**Exercise brief:**
Please output only the lines that begin at the line with "Screen dimensions: 1175x594" and run through the end of the entries below, exactly as written. Drop all pictures.

**The data:**
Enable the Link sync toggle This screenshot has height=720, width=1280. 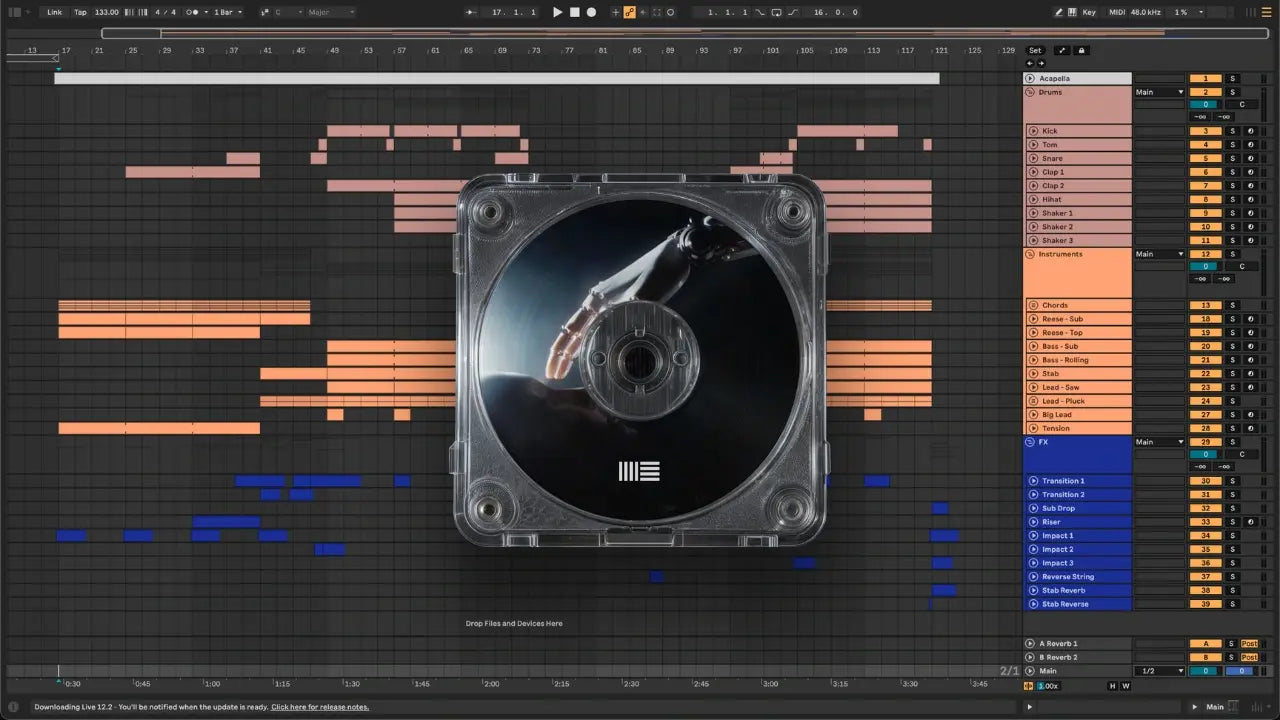pyautogui.click(x=54, y=12)
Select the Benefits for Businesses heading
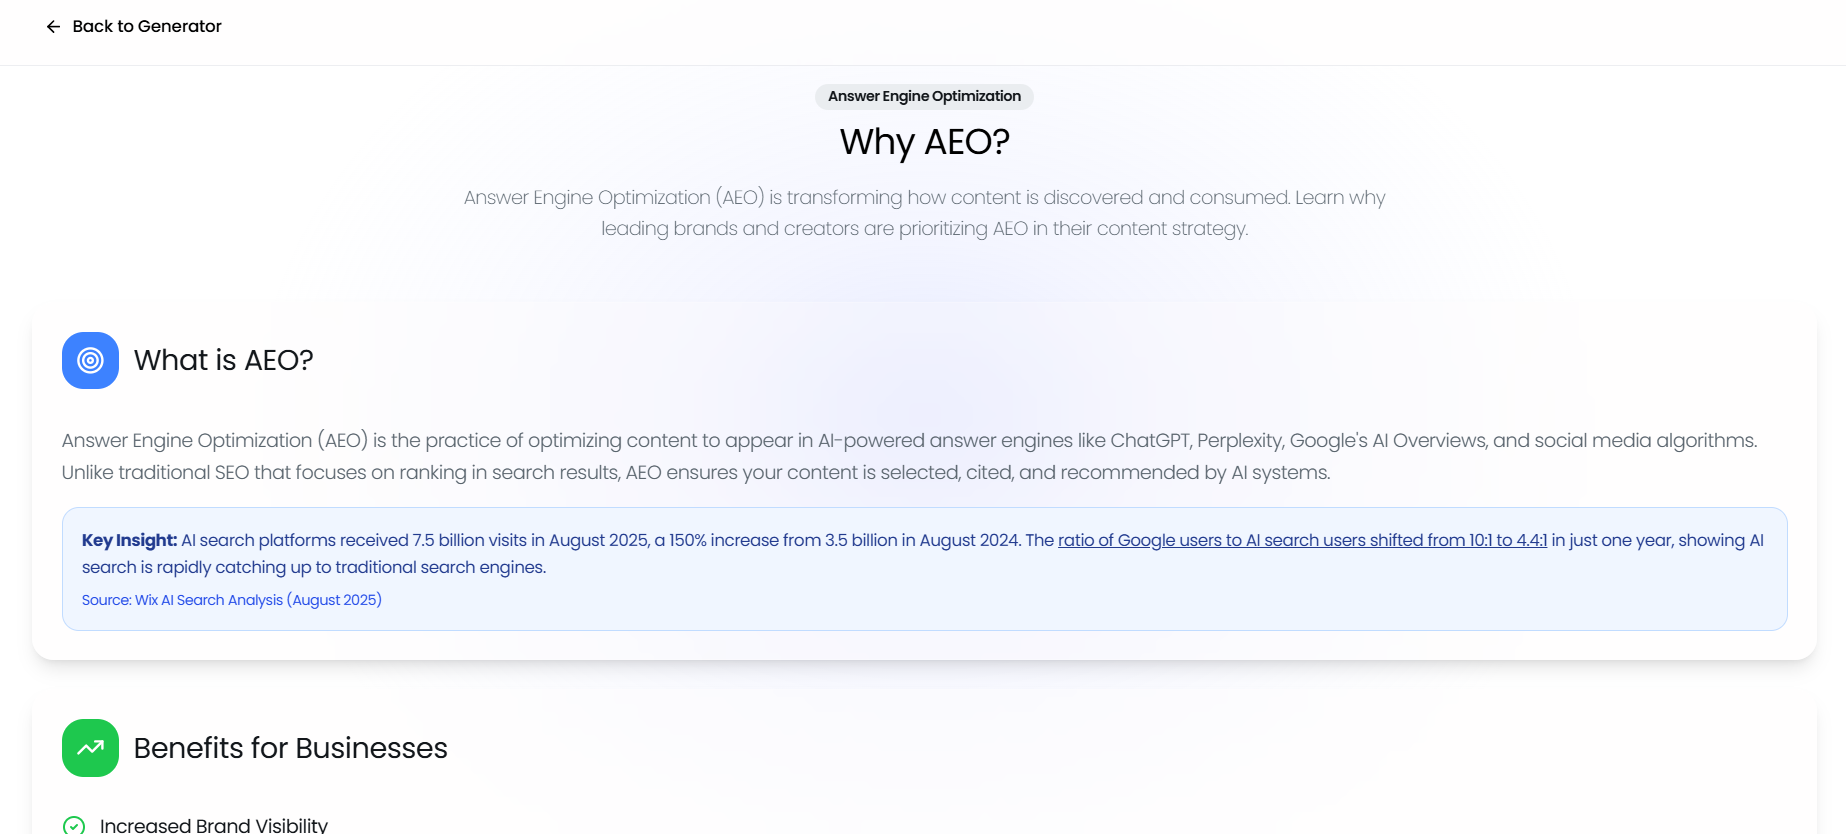 290,748
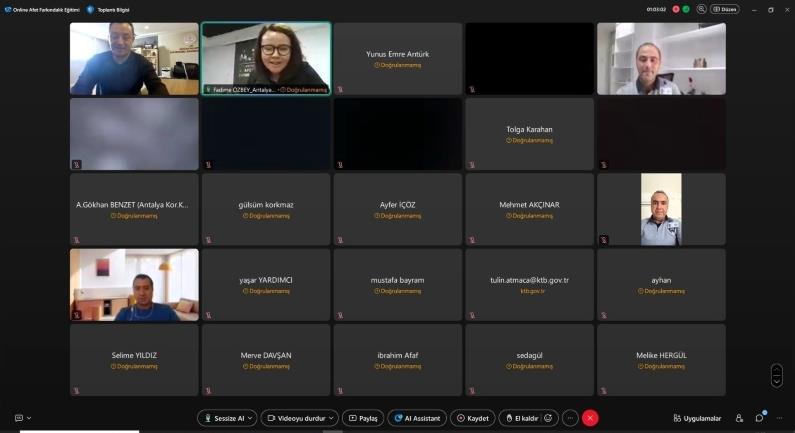Stop camera with Videoyu durdur button
Viewport: 795px width, 433px height.
click(295, 418)
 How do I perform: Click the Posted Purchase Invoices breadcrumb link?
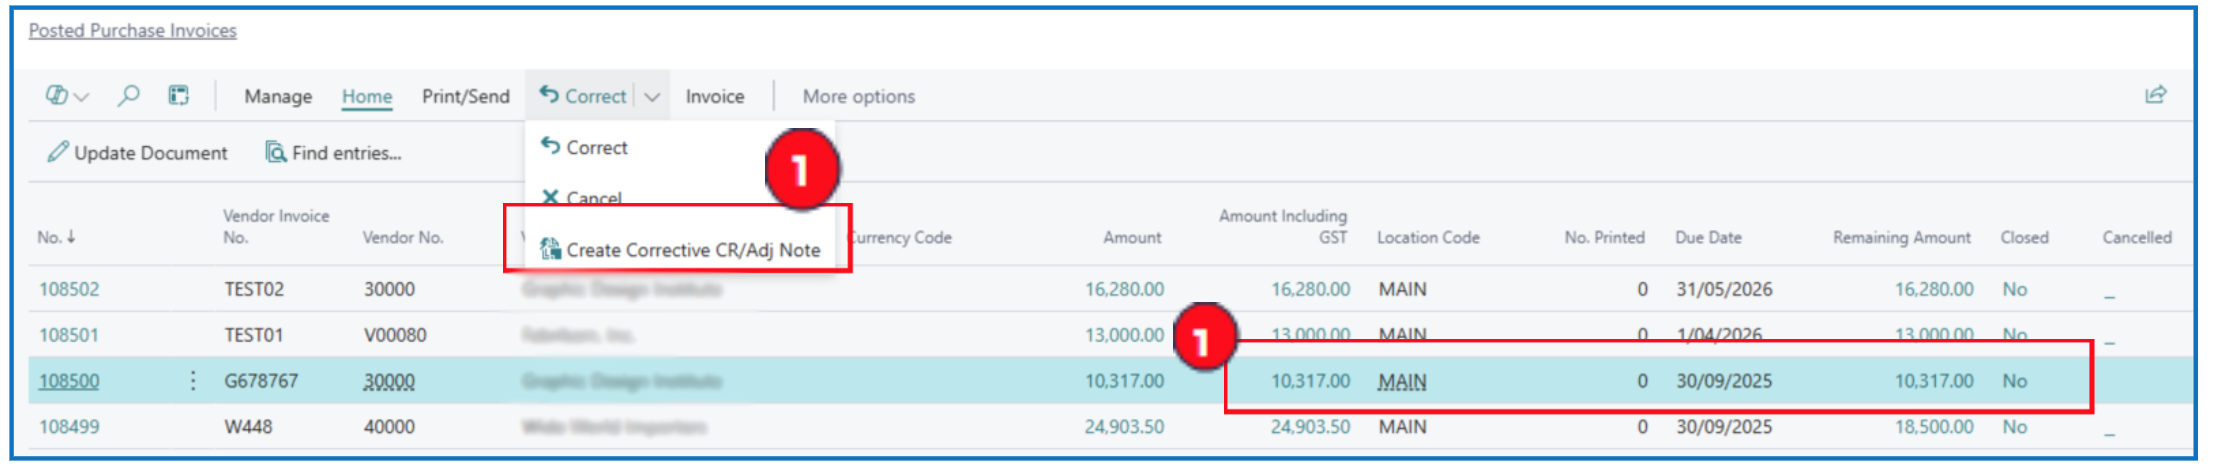(x=132, y=31)
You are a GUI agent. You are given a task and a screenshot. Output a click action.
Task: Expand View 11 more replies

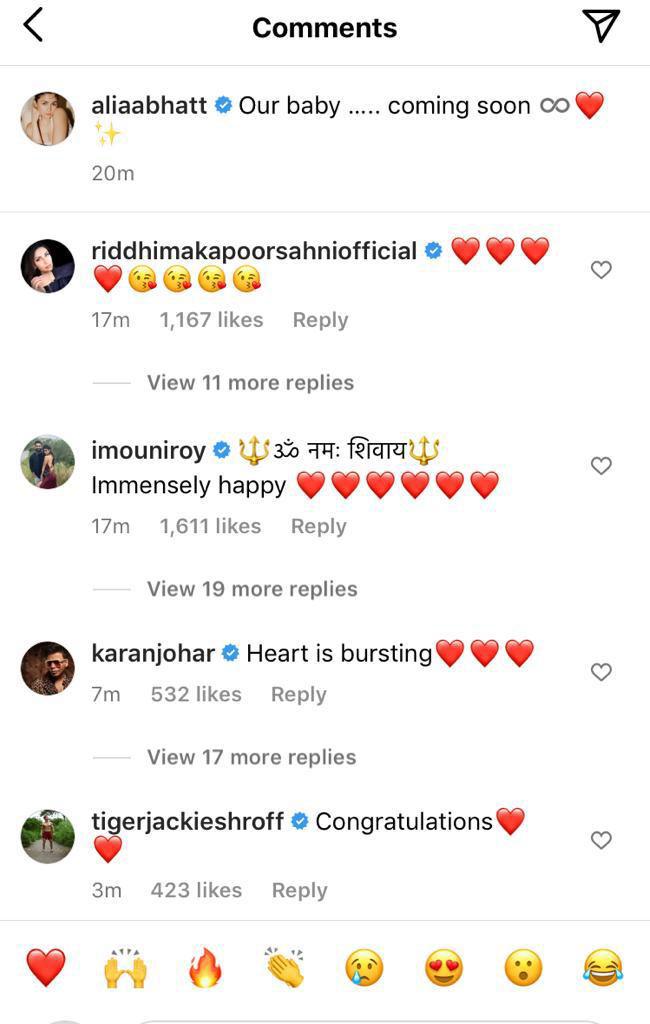(250, 382)
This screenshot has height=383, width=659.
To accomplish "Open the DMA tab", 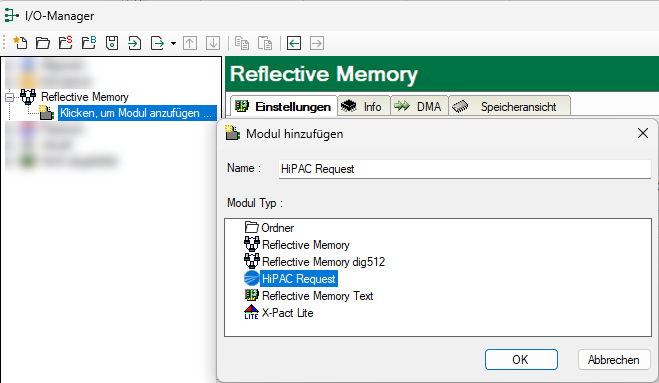I will click(419, 107).
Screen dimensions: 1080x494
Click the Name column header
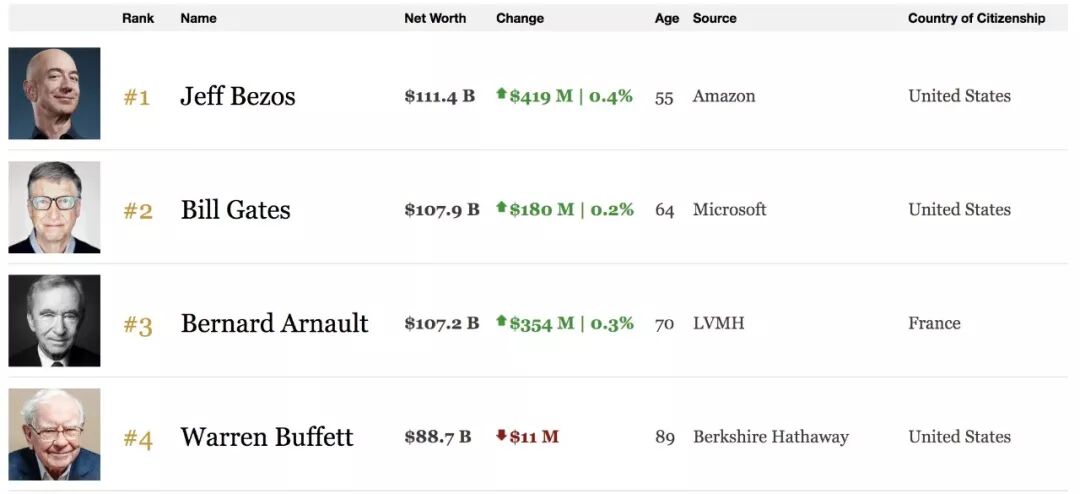pos(198,18)
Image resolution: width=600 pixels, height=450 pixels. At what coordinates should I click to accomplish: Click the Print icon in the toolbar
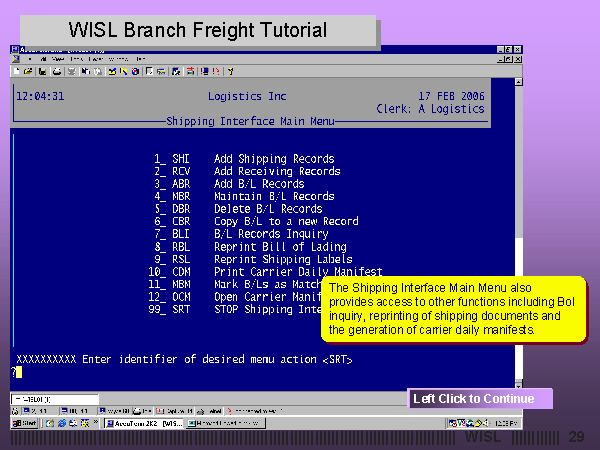(x=54, y=72)
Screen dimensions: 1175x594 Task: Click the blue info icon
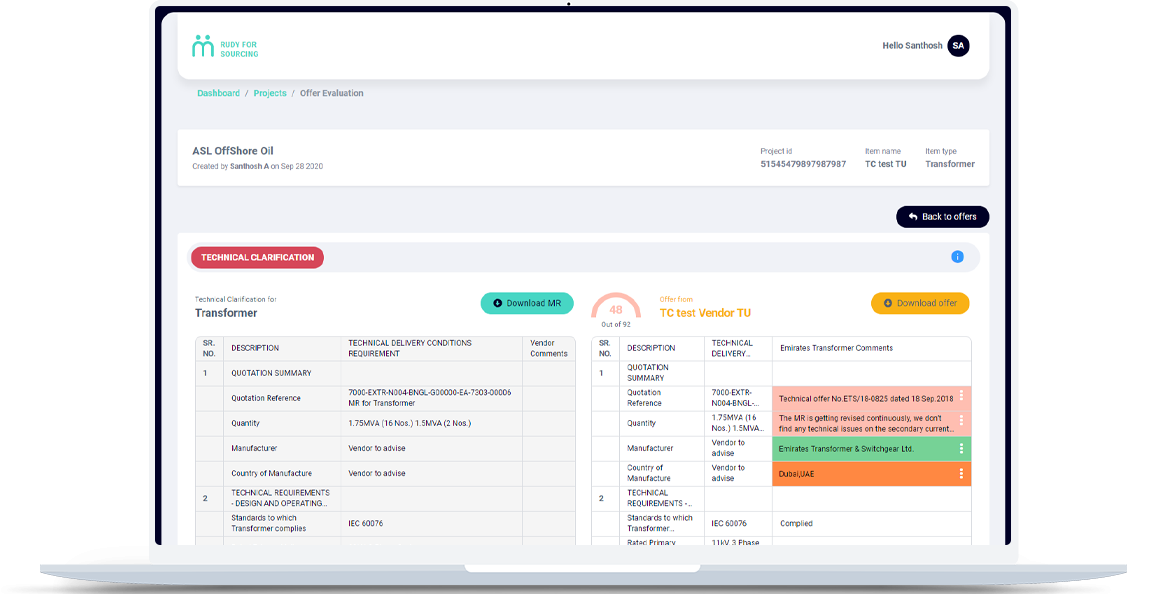pyautogui.click(x=957, y=257)
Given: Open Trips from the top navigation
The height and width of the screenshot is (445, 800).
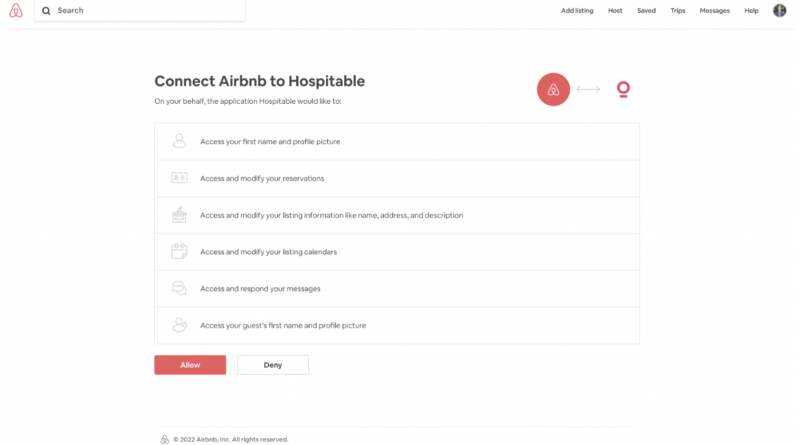Looking at the screenshot, I should point(677,11).
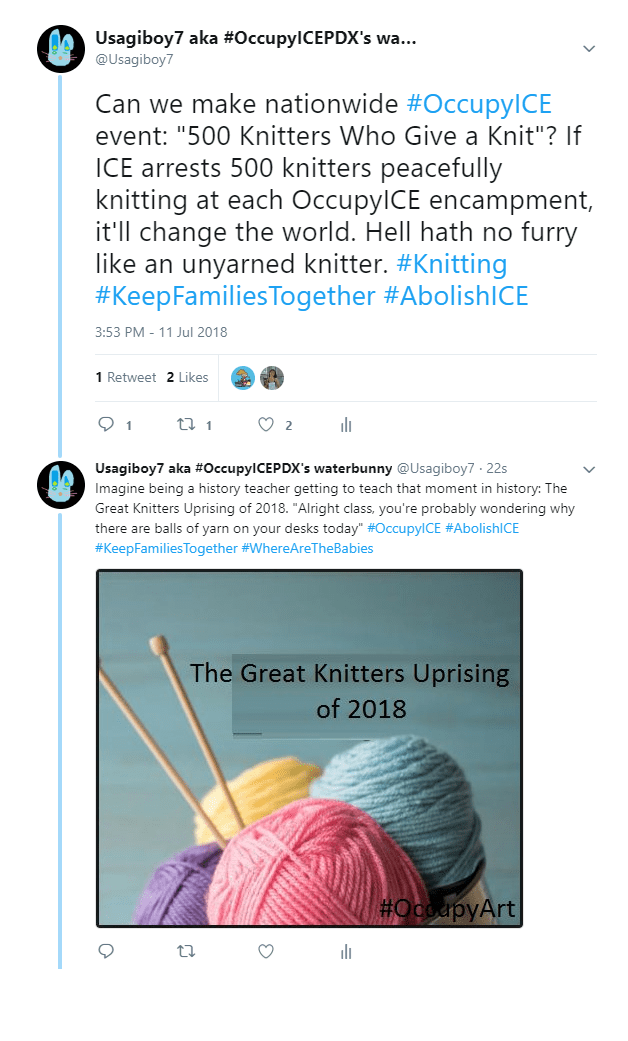Reply to the main tweet

[x=107, y=425]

**Exercise response:**
Screen dimensions: 1175x594 Task: Click the blue info icon
pyautogui.click(x=957, y=257)
Given: Open Trips from the top navigation
The height and width of the screenshot is (445, 800).
Looking at the screenshot, I should point(677,11).
Reply to the main tweet

[x=107, y=425]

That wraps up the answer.